Шелобей удивительно играл на гитаре (так я считал): хотя последнее время он удивительно не играл на ней.
— Да ребята не энтузиасты стали. Я и сам только бренчу. Времени как-то нет всё… А что главное — смысла нет.
Выбриваю виски, снимаю по бокам, пытаюсь сделать каскад. Голова Шелобея покорна — даже слишком. Присматриваюсь: его рубит. Я улыбаюсь и оглядываю расслабленные черты: зелёные круги под глазами (у кого их нет?), молодые морщины, вострые скулы, самодовольный нос, губы надменной формы, азиатский раскос бровей. Худой, как Игги Поп. Волосы — Моррисона: роскошные, жирными кудрями: чёрные, как ночью в поле: на ощупь — просто барашек! А голову не моет и не расчёсывается…
Я завистливо чешу свою жидкую шевелюру.
— Я не сплю… — мычит он, не разлепляя глаз.
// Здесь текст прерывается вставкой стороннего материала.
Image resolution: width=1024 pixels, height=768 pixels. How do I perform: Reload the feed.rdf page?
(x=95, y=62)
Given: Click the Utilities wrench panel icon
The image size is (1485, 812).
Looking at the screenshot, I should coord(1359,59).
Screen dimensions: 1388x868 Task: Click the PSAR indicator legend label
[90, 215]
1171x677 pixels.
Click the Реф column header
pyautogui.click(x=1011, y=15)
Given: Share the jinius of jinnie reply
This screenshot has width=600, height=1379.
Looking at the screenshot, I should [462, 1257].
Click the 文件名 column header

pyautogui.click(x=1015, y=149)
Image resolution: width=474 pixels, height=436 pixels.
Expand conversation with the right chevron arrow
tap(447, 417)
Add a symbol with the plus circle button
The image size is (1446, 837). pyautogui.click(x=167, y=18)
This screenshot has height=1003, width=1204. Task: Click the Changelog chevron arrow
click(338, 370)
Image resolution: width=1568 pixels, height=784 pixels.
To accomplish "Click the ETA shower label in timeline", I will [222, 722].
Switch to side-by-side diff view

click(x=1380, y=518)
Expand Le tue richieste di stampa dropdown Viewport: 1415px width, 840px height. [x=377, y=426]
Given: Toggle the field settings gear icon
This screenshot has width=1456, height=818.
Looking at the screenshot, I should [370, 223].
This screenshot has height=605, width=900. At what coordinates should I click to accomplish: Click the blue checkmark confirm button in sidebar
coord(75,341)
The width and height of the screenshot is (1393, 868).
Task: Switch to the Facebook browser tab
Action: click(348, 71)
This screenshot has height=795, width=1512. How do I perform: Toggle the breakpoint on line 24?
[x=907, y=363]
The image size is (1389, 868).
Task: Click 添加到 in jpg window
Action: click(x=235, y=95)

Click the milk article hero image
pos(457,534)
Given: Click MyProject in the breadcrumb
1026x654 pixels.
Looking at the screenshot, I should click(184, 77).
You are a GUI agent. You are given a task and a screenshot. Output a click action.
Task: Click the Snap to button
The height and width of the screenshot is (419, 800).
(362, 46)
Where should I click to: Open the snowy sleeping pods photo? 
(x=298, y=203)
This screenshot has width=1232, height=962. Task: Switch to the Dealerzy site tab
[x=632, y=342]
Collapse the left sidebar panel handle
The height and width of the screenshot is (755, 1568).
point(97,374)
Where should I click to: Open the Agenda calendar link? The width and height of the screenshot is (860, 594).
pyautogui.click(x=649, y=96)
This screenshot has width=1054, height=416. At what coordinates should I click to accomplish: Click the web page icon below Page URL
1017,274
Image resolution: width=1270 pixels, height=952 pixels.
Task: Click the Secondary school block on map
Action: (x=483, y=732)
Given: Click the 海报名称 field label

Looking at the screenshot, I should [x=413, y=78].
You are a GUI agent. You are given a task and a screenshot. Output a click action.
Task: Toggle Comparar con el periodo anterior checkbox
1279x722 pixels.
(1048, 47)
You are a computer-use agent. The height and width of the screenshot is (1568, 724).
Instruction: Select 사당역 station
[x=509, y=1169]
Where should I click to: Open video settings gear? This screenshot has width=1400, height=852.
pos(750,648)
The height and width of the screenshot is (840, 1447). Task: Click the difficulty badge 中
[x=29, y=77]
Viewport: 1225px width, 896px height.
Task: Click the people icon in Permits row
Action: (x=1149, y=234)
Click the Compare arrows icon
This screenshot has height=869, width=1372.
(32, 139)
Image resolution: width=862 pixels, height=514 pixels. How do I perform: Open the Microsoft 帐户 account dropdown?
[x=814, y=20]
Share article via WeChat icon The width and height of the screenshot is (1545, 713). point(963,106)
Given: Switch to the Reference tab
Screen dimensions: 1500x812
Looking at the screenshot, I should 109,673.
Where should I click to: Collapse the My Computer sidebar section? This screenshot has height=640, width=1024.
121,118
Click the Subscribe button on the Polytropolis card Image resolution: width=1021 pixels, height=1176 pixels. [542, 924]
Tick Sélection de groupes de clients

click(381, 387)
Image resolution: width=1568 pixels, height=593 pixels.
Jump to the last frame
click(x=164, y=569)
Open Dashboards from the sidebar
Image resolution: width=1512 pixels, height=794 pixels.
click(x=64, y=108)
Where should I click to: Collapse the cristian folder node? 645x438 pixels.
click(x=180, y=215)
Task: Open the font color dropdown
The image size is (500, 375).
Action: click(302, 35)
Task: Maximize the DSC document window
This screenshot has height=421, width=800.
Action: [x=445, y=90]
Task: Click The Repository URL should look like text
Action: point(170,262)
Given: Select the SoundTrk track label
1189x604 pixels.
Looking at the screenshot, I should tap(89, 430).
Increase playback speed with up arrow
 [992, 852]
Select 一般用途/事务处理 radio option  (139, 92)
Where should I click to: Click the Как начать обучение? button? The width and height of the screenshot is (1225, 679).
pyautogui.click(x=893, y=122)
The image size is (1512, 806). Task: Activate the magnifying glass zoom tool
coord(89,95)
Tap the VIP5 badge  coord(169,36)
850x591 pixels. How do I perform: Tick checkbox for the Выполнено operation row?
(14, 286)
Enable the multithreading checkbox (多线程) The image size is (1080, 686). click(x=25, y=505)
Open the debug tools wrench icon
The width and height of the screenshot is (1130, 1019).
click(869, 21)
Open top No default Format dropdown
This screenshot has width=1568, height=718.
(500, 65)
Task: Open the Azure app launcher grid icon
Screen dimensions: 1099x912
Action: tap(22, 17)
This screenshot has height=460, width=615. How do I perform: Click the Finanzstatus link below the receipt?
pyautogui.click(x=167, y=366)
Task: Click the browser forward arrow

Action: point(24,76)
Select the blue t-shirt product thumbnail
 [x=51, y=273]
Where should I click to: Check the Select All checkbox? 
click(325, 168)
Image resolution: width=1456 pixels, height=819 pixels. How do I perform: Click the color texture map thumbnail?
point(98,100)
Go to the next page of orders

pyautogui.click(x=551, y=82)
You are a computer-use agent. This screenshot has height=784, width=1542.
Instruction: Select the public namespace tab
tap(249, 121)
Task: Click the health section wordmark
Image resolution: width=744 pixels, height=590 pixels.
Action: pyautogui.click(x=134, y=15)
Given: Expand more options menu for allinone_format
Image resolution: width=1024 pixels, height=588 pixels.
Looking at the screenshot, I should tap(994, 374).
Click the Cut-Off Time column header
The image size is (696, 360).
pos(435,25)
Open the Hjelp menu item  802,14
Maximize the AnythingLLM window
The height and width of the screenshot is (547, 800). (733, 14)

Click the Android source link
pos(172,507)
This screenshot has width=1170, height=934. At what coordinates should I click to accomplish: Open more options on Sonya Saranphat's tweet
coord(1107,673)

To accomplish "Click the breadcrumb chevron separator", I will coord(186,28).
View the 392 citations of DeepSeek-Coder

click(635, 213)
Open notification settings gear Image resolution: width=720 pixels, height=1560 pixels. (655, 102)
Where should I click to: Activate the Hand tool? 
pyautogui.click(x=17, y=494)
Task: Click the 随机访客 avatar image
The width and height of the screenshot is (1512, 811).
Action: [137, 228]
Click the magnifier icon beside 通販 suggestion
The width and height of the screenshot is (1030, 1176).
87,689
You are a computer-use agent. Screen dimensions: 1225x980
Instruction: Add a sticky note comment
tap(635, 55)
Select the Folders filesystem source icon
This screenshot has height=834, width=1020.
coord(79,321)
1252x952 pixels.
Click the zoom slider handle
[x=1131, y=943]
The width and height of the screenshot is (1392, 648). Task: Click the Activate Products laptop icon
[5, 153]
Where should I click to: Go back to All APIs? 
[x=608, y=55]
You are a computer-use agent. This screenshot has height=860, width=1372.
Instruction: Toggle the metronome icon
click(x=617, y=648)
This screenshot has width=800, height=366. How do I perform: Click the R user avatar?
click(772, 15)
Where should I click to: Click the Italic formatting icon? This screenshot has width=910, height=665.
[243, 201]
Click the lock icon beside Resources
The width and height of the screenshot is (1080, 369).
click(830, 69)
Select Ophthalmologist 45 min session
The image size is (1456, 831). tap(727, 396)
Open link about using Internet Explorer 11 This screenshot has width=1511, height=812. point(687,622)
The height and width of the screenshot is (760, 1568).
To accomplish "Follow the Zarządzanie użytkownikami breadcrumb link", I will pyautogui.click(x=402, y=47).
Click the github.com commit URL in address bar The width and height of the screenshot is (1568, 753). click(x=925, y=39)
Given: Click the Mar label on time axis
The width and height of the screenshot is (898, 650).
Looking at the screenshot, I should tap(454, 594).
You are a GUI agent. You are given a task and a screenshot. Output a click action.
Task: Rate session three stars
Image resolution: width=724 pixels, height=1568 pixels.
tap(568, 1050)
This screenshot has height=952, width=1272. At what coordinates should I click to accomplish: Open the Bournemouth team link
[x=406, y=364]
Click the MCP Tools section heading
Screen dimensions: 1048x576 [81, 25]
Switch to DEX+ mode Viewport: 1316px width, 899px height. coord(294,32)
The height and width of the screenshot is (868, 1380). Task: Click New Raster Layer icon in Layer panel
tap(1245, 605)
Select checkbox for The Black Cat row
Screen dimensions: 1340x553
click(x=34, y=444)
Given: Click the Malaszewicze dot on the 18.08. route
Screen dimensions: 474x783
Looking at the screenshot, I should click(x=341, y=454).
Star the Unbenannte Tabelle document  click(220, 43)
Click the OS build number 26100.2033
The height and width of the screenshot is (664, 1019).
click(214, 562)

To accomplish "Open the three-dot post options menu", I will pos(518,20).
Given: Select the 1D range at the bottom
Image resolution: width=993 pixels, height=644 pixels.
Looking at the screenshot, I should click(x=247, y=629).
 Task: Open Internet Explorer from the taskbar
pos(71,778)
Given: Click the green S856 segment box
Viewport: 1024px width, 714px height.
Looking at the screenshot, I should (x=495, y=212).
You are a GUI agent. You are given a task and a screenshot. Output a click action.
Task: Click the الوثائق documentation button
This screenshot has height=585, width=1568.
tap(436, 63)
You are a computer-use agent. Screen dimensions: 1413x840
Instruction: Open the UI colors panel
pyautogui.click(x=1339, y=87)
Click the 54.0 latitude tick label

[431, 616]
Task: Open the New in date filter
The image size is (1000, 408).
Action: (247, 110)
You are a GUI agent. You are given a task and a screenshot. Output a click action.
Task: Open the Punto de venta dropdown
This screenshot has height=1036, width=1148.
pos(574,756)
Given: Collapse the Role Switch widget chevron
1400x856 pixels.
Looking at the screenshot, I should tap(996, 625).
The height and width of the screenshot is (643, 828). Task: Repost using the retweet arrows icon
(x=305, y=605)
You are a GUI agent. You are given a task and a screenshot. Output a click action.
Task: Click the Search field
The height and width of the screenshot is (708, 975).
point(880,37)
— Да, конечно. — Я улыбаюсь.
Его лицо сводит. Понимаю, в чём дело: чешу ему правое ухо. Шелобей благодарно улыбается. И говорит (всё с закрытыми глазами):
— Вот ты скажи, чего все так по рэпу прутся? Новый панк-рок, тыры-пыры… — Он зевает по-печорински, не раскрывая рта. — Музыки нормальной нет вообще.
— Ну а Илья Мазо твой любимый?
— Он в авангард какой-то ухнулся, ну. Светомузыка типа.
— Антон Рипатти?
— Да у него всего пять песен. Не, есть крутая тема — «ГШ» называются…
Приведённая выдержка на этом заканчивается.